Always read product labels for the most up-to-date allergen information. Visit hellofresh.com.au/foodinfo for allergen and ingredient information. If you have received a substitute ingredient, please be aware allergens may have changed.
1 portion
cauliflower
1
carrot
1
potato
1
brown onion
1 packet
red lentils
(May be present: Wheat, Gluten, Lupin, Soy. )
3 clove
garlic
1 sachet
Mumbai spice blend
1 sachet
mild North Indian spice blend
(Contains Milk;)
1 packet
tomato paste
1 packet
ginger paste
1 packet
coconut milk
3
mini flour tortillas
(Contains Gluten, Soy, Wheat; May be present: Milk, Soy. )
1 packet
roasted almonds
(Contains Almond; May be present: Milk, Peanut, Sesame, Soy, Brazil Nut, Hazelnut, Macadamia, Pine Nut, Pistachio, Walnut, Cashew, Pecan. )
pinch
chilli flakes
1 packet
coriander
1 packet
chicken breast
olive oil
2 cup
water
¼ tsp
salt
• Preheat oven to 240°C/200°C fan-forced. • Cut cauliflower into small florets. • Thinly slice carrot into half-moons. • Cut potato into bite-sized chunks. • Place prepped veggies on a lined oven tray. Drizzle with olive oil, season with salt and pepper and toss to coat. • Roast until tender, 20-25 minutes.
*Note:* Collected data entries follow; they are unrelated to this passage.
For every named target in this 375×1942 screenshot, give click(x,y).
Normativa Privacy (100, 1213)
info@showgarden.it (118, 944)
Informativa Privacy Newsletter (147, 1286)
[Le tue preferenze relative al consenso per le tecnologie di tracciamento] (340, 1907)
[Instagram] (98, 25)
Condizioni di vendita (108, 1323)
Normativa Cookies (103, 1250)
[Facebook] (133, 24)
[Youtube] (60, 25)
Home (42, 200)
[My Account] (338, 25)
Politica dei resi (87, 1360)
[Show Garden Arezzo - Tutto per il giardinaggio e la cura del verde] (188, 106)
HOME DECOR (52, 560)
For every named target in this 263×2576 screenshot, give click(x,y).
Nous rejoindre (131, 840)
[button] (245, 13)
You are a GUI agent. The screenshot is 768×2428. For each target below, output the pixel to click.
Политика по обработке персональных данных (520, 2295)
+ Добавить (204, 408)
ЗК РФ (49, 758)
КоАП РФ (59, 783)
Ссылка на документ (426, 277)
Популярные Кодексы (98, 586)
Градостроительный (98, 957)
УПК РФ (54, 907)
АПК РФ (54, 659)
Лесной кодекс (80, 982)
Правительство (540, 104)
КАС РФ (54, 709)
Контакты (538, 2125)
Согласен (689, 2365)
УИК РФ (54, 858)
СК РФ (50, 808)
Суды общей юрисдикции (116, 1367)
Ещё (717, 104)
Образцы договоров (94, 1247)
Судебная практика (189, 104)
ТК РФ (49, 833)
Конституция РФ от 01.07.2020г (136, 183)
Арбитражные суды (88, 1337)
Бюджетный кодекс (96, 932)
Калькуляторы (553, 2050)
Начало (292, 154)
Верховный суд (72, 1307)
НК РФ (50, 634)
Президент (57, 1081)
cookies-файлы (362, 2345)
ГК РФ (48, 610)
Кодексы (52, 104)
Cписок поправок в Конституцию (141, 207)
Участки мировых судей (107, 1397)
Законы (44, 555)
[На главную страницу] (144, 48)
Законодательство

• Meanwhile, thinly slice brown onion. • Rinse half the red lentils. • Finely chop garlic. • Cut chicken breast into 2cm chunks.
• In a large saucepan, heat a drizzle of olive oil over medium-high heat. • When oil is hot, cook chicken, tossing occasionally, until browned and cooked through, 5-6 minutes. • Add onion until softened, 4-5 minutes. • Add Mumbai spice blend, mild North Indian spice blend, tomato paste, ginger paste and half the garlic. Cook, stirring, until fragrant, 1 minute. • Add the water, coconut milk and the salt. Stir to combine.
• Add lentils. • Bring to the boil, then reduce heat to medium-low. • Cover with a lid and cook, stirring occasionally, until lentils are softened and dhal is thickened, 20-22 minutes. • Stir through roasted veggies and season to taste with salt and pepper.
TIP: If the dhal is looking a little dry at any point, just add a splash of water!
• When the dhal has 10 minutes remaining, combine a drizzle of olive oil, remaining garlic and a pinch of salt and pepper in a small bowl. • Slice mini flourtortillas (see ingredients) into strips. • Place tortilla strips in a single layer on a second lined oven tray, then drizzle or brush with the garlic oil. Bake until golden, 8-10 minutes.
TIP: Use two oven trays if your tortilla don't fit in a single layer.
• Roughly chop roasted almonds. • Divide Sri Lankan chicken, potato and cauliflower dhal between bowls. • Garnish with almonds and chilli flakes (if using). • Tear over coriander and serve with garlic tortilla chips. Enjoy!